I am stressing myself out coz i dont know how to do this question.

Question being:

2cos(x-30)=1

0^{o}≤X≤360^{o}

I think you start by dividing both sides by 2 to get: cos(x-30)=1/2, but dont know what you do from here!

Thanks in advance

Dan

ps. could you please explain the working so I can understand it a bit better?

Thanks

Re: Help with the Trigonometry Equation please!

Look at the graph of cos(x) (note that it's not cos(x - 30)). For which values of x is it the case that cos(x) = 1/2? For each y is such that cos(y) = 1/2, we need to find x such that x - 30 = y. Find all such x's and then select those that are between 0 and 360.
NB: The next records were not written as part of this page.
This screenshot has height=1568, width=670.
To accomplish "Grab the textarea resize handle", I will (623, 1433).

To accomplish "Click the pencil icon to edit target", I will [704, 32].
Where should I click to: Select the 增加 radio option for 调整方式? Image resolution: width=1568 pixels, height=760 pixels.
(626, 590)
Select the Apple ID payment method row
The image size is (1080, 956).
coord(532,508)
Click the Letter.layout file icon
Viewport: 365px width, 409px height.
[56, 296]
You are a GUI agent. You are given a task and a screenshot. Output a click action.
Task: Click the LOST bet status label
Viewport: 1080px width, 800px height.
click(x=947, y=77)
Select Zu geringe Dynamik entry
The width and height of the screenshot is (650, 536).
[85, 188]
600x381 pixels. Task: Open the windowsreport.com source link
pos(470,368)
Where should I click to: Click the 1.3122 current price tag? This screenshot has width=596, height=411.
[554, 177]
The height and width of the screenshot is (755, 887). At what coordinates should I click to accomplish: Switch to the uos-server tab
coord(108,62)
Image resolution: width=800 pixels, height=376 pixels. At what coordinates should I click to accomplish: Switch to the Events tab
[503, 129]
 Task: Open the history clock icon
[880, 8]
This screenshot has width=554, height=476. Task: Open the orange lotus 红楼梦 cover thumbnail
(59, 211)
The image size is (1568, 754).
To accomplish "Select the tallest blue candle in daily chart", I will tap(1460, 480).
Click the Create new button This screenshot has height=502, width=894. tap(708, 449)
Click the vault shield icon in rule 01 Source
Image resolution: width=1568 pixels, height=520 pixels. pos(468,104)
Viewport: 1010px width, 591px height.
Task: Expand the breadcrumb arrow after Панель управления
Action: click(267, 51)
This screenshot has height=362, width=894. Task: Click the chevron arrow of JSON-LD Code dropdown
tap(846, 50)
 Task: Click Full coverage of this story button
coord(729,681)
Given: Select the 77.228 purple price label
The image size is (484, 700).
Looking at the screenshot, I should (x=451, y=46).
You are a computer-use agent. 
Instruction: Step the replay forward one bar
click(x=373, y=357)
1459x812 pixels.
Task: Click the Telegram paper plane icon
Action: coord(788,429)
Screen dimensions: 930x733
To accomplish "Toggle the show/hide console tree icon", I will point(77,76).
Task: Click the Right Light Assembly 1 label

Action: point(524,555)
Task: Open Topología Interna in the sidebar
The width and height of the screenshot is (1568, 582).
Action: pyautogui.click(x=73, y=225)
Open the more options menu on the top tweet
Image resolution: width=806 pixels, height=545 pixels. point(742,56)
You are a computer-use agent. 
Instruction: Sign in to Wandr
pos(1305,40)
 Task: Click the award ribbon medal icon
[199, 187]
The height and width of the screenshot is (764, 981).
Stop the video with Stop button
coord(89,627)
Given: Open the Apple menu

Re: Help with the Trigonometry Equation please!

Danthemaths

divide first by 2 to obtain cos(x-30)=1/2

which angle has cos =1/2 of course 60 therefore cos(X-30)=cos60

and of course the answer is x-30=60 which gives you x=90...study more the trigonometric equations...Tere are some other solutions negative but since you are restricted to 0....360 you cannot consider them.

Re: Help with the Trigonometry Equation please!

Quote:

Originally Posted by

**MINOANMAN** the answer is x-30=60 which gives you x=90... Tere are some other solutions negative but since you are restricted to 0....360 you cannot consider them.

There is another solution between 0 and 360.

Re: Help with the Trigonometry Equation please!

Quote:

There is another solution between 0 and 360.

Thank you Minoanman!

and ema, is the other solution 360-90? which will give 570?

So the answers will be

x=90

x=360-90=570

Is this correct?

Re: Help with the Trigonometry Equation please!

Quote:

Originally Posted by

**Danthemaths** is the other solution 360-90? which will give 570?

So the answers will be

x=90

x=360-90=570

No, I suggest you follow the algorithm in post #2. And how do you get 570 from 360 - 90?

Re: Help with the Trigonometry Equation please!

haha lol typo!

I meant 270 :P

Re: Help with the Trigonometry Equation please!

Quote:

Originally Posted by

**Danthemaths** I meant 270 :P

This is still not a solution of the original equation. You can check that 2cos(270 - 30) ≠ 1.

Re: Help with the Trigonometry Equation please!

i still dont understand how u get second answer...?

Re: Help with the Trigonometry Equation please!

Quote:

Originally Posted by

**Danthemaths** i still dont understand how u get second answer...?

And I still don't understand what prevents you from following the steps in post #2. What exactly don't you understand about them?

Re: Help with the Trigonometry Equation please!

ahh think this is right.

x=330?

If so, thanks alot guys :)

Re: Help with the Trigonometry Equation please!

Quote:

Originally Posted by

**Danthemaths** x=330?

Yes. We have cos(300) = cos(360 - 60) = cos(-60) = cos(60) = 1/2, so x - 30 = 300 implies that x = 330 is a solution.

Re: Help with the Trigonometry Equation please!

Re: Help with the Trigonometry Equation please!

Quote:

Look at the graph of cos(x) (note that it's not cos(x - 30)). For which values of x is it the case that cos(x) = 1/2? For each y is such that cos(y) = 1/2, we need to find x such that x - 30 = y. Find all such x's and then select those that are between 0 and 360.

Also, on this website you used for the graph, it a pretty neat site. How did you get the x axis to appear as degrees instead of the default {0,1,2,3,4..}?